Мне мнится странная парочка, прогуливающаяся по Летнему саду Санкт-Петербурга 40-х годов века XIX: толстый, как бочка, одышливый и неопрятный Александр Сергеевич Пушкин и бородатый (аж до пояса) и мужиковатый Михаил Юрьевич Лермонтов. У Пушкина вечно мокрые руки и засаленные донельзя лацканы сюртука, он о чём-то раздражённо ропщет, и брызги от уст его разлетаются метра на три в разные стороны. Михаил Юрьевич всё больше молчит, непрестанно гладит бороду свою, и если вставляет в беседу слово какое, то это либо «ахти», либо «супонь», либо «мясопуст». Вот так они и ходят по Летнему саду туда-сюда, нелепые, но вполне живые и относительно здоровые.

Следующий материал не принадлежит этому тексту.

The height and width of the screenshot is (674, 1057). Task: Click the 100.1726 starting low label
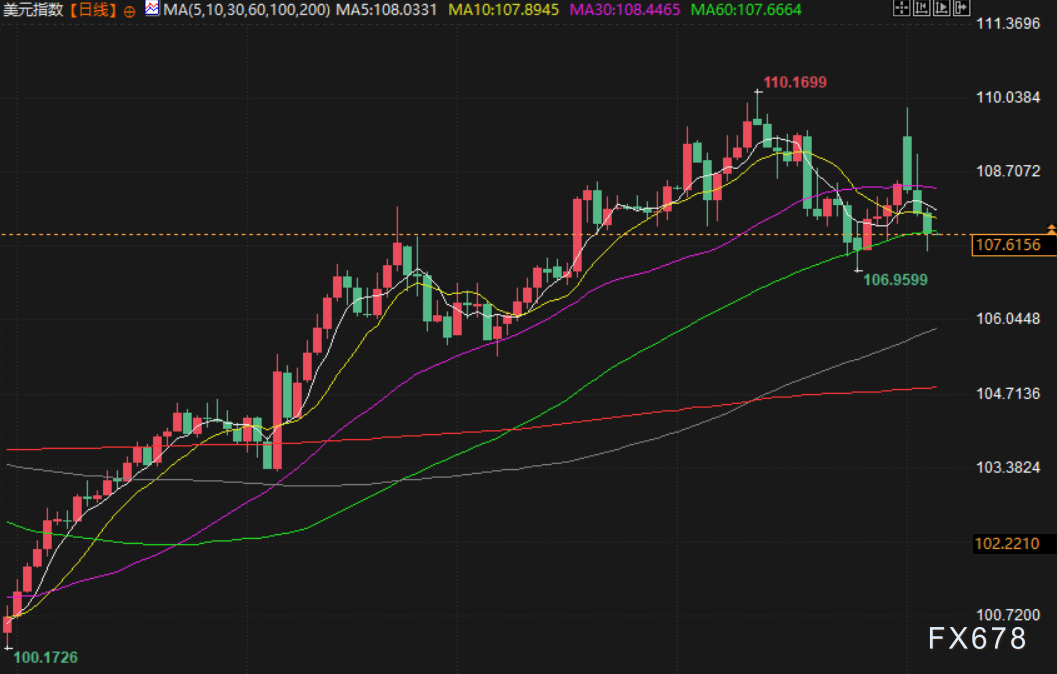44,657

Мне представляется захвативший Москву адмирал Колчак: сомлев от счастия умом, он впал в детство и бегает в уморительно смешном матросском костюмчике по стенам Кремля с верёвочкой, к которой привязан парящий высоко над древнею столицею воздушный змей, изображающий товарища Троцкого во славе.
Не обошлось и без меня самого, сидящего в нартах, в которые запряжены без малого 700 кошек. Бегут они несильно, а путь впереди ещё немалый: до ближайшего становища в тундре ещё километров пятьдесят. Мне остаётся только имитировать собачий лай, которого кошки сильно пугаются и на некоторое время убыстряют свой ход. Однако они скоро утомляются, отчего мне снова приходится, напрягая и без того охрипшее горло, лаять, лаять и лаять надсадно: Ррррррхаф, рррррхаффф!!!
Мне видится Алла Борисовна Пугачёва, которой было даровано бессмертие, как физическое, так и творческое, но с одним лишь условием: с какого-то момента она превратилась в птицу Алконост; отныне на сцену она не выходит, а вылетает, а после большую часть концерта царапает птичьими лапами покрытие авансцены. Так что наилучшим выходом для организаторов концерта является сооружение над сценой какого-то подобия жёрдочки, на которой примадонна и сидит, - и ей комфортно, и паркет цел.
Эти живые картинки забудутся завтра, возникнут какие-то новые, да и тем скоро придёт черёд уйти в небытие. Иногда их становится жалко, - Бог весть, почему они возникли, Бог весть, почему столь неотвратима их судьба. Так что пусть хоть эти останутся.